OPINION.
Johnson, Judge:Petitioner assigns error in the determination that it realized a taxable gain of $11,800 upon the sale in 1943 of 236 shares of its own stock held in treasury. While readjustments in capital structure are not taxable, it is now settled that, if a corporation deals in its own shares “as it might in the shares of another corporation,” the resulting gain is subject to tax, sec. 29.22 (a)-15, Begulations 111; Commissioner v. Woods Mach. Co., 57 Fed. (2d) 635; certiorari denied, 287 U. S. 613; Dow Chemical Co. v. Kavanagh (C. C. A., 6th Cir.), 139 Fed. (2d) 42; Allen v. National Manufacture & Stores Corporation 125 Fed. (2d) 239.

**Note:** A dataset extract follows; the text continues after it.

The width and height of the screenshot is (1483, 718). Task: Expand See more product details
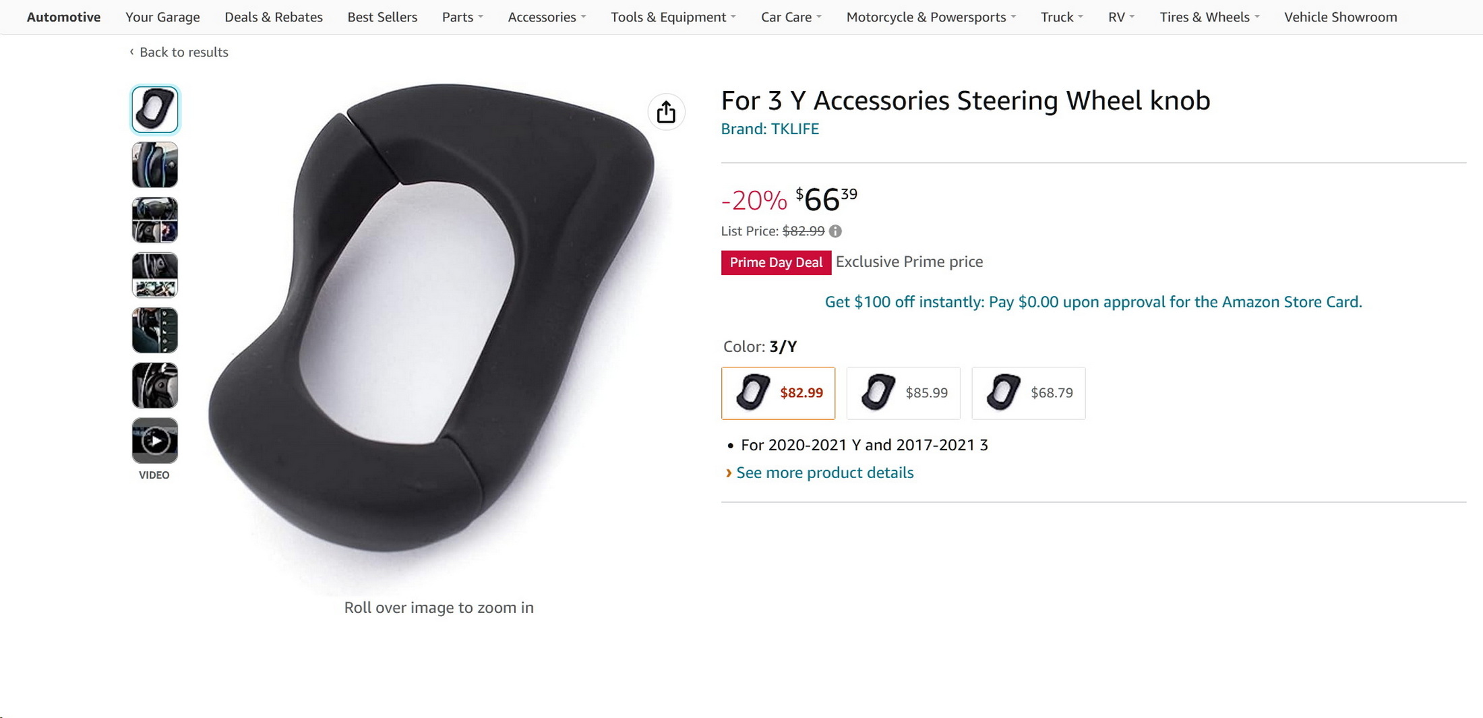[824, 473]
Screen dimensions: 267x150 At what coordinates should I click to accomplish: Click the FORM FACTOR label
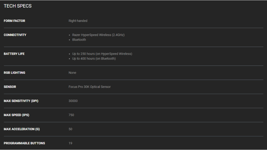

In applying the principle this Court has deemed such dealings, when not carried out for the purpose of a prospective profit, but to satisfy a contractual obligation, equalize shareholdings, Dr. Pepper Bottling Co. of Mississippi, 1 T. C. 80, eliminate a participant wishing to retire, Brockman Oil Well Cementing Co., 2 T. C. 168, or implement a profit-sharing plan for employees, Cluett, Peabody & Co., 3 T. C. 169, as not dealings which the corporation might carry out in the shares of another corporation, and has held the resulting profit on disposition nontaxable. On facts substantially similar to those here established, we applied the same reasoning and reached the same conclusion in Rollins Burdick Hunter Co., 9 T. C. 169, and in Batten, Barton, Durstine & Osborn, Inc., 9 T. C. 448. The former decision was reversed by the Court of Appeals for the Seventh Circuit, 174 Fed. (2d) 698, and the latter by the Second Circuit, 171 Fed. (2d) 474. We are not unmindful of these reversals of our holdings, but we note that in each case the opinion of the Court of Appeals 'was by, a divided court. Moreover, after a careful consideration of the facts and the question here involved, a question which we have a number of times considered over a period of years, we are respectfully constrained to follow our holdings in these and the other cases mentioned above for the reasons therein stated. We have reached the conclusion that petitioner here was not dealing in its own shares “as it might in the shares of another corporation,” and we accordingly reverse respondent’s determination of a taxable gain of $11,800 on petitioner’s disposition of the 236' shares in 1943.
Petitioner assigned error as to invested capital and excess profits tax credit, but the, errors alleged as to them were predicated solely upon the Commissioner’s treatment of the $11,800 as taxable gain, and disposition will be made under Hule 50.
Petitioner also' complains of the Commissioner’s disallowance of $7,079.72 of its deduction for bad debts. Porter and. Hayden each maintained a reserve for bad debts. In 1943 Porter increased its reserves from $4,196 to $5,910; Hayden, from $8,256 to $13,526. The $7,079.72 disallowed represents the consolidated increases. In defense of his disallowance respondent argues that the amount of the reserves without any increase was more than ample to cover the companies’ bad debts in the light of their past experience. He stresses that large collections had been made on debts which had been charged to the reserves, and for the years 1937-1943 he makes a computation of the aggregate charges and subsequent collections. These figures do indicate that the reserves had been adequate in past years, and it is also true that during 1943 charges against the reserves were negligible— much less than in any preceding year.
But 1943 was a very abnormal year. While the corporate accounts receivable aggregated less than $112,000 in 1939, when the two reserves were together $6,013, they aggregated nearly $650,000 in 1943, and more than $154,000 of these accounts was over 30 days past due at the end of the year. , It is not reasonable to suppose, as respondent would have us do, that the multiple increase in petitioner’s volume of business during the war years would be unaccompanied by an increase in the amount of bad debts. Southeastern Finance Co., 4 T. C. 1069; affirmed on another point, 153 Fed. (2d) 205. And, under the circumstances prevailing during that period, past experience with less business volume loses its normal value as an index to the reasonableness of an addition to reserves. For, as we said in Blade Motor Co., 41 B. T. A. 300; affirmed on another point (C. C. A., 6th Cir.), 125 Fed. (2d) 977:
* * * A method or formula that produces a reasonable addition to a bad debt reserve in one year, or a series of years, may be entirely out of tune with the circumstances of the year involved. * * *
As increased, the two reserves were only $19,436, or 3 per cent of accounts receivable. They were only 12^ per cent of the accounts 30 days or more past due at the end of the year. Petitioner’s claim is well within the bounds of reason, and we find that the additions to the reserves were proper. The Commissioner’s disallowance of their deduction is reversed.
Reviewed by the Court.
Decision will be entered, under Bule 50.
Hill, DisNex, and OppeR, JJ., dissent.